Getting started with the Make build tool

Nov. 22, 2024, 2:15 p.m.

In the previous posts introducing compilation and linking, we ran all commands directly in the CLI, one by one. When working with larger projects, this gets tedious fast. Another issue is that your project becomes cluttered with intermediate files. In the linking example for instance, you might have had files like "badadd.o", "badmultiply.o" and "badmath.a" which aren't required for the final executable. If you have a project with hundreds or thousands of files, this becomes untenable real fast. So how can we better organize compilation and linking?

In this post, like the previous one about linking, the example commands assume that you're on Linux, but the concepts discussed are general.

Make in a nutshell

One of the oldest build tools, that's still widely used, is Make, developed in the 1970s. At its core, it is a way to arrange different shell commands/scripts and specify dependencies between them. It lets you dictate e.g. that "For the script building executable domath, a script building static library badmath.a must have been run" (since domath has a dependency on badmath and needs to link it in).
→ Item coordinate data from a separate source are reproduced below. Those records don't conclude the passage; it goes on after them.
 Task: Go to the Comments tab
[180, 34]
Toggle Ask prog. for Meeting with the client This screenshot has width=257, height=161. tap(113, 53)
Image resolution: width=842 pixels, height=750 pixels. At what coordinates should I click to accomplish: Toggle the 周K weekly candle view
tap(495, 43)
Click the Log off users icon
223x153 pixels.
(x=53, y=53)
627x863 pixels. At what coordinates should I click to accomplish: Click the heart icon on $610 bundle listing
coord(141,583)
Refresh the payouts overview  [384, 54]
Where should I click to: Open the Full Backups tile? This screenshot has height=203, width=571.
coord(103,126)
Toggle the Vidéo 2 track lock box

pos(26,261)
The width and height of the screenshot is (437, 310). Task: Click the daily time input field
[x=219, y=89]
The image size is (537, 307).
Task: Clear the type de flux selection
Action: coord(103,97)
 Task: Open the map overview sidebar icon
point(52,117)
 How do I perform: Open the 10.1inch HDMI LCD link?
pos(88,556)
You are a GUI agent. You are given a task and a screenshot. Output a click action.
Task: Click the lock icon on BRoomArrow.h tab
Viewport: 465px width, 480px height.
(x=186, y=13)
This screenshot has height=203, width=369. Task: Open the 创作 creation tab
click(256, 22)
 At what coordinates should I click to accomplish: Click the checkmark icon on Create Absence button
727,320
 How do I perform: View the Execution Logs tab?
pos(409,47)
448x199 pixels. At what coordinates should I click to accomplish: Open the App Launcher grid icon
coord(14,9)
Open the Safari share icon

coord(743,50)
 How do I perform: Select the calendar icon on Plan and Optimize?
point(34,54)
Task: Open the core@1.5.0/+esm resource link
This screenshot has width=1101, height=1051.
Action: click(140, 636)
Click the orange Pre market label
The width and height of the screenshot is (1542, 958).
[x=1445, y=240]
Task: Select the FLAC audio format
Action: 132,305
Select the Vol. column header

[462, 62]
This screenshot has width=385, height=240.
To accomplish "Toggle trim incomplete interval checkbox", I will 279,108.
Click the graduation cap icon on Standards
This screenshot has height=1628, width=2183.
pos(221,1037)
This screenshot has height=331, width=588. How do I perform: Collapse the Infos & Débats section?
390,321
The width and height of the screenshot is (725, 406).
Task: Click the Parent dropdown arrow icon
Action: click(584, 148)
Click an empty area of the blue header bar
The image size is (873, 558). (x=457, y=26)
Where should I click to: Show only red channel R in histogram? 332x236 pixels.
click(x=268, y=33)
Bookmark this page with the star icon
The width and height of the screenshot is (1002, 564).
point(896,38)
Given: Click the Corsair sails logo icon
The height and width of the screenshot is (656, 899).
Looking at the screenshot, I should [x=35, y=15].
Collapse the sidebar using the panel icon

Make also uses file timestamps to figure out if a script needs to be rerun or not. Say yesterday you asked Make to build domath, which triggered badmath.a, and by extension badadd.o and badmultiply.o (since they are included in the static library), to be built. Today, you've changed badadd.c, but not badmultiply.c, and ask Make to build domath again. You do want badadd.o to be rebuilt, since it's likely to be different given that badadd.c has been changed, but it'd be wasteful to rebuild badmultiply.o, given that badmultiply.c is still the exact same. Make does indeed rebuild badadd.o, but not badmultiply.o, before rebuilding badmath.a and finally domath. Make "knows" to do this because it compares file timestamps (you can see an overview of file timestamps in a directory by running ls -l). Since "badadd.o" has an older timestamp than "badadd.c", it might be out of date and so is rebuilt. Likewise, since "badmultiply.o" has a newer timestamp than "badmultiply.c", "badmultiply.o" must be up-to-date and there's no need to rebuild it.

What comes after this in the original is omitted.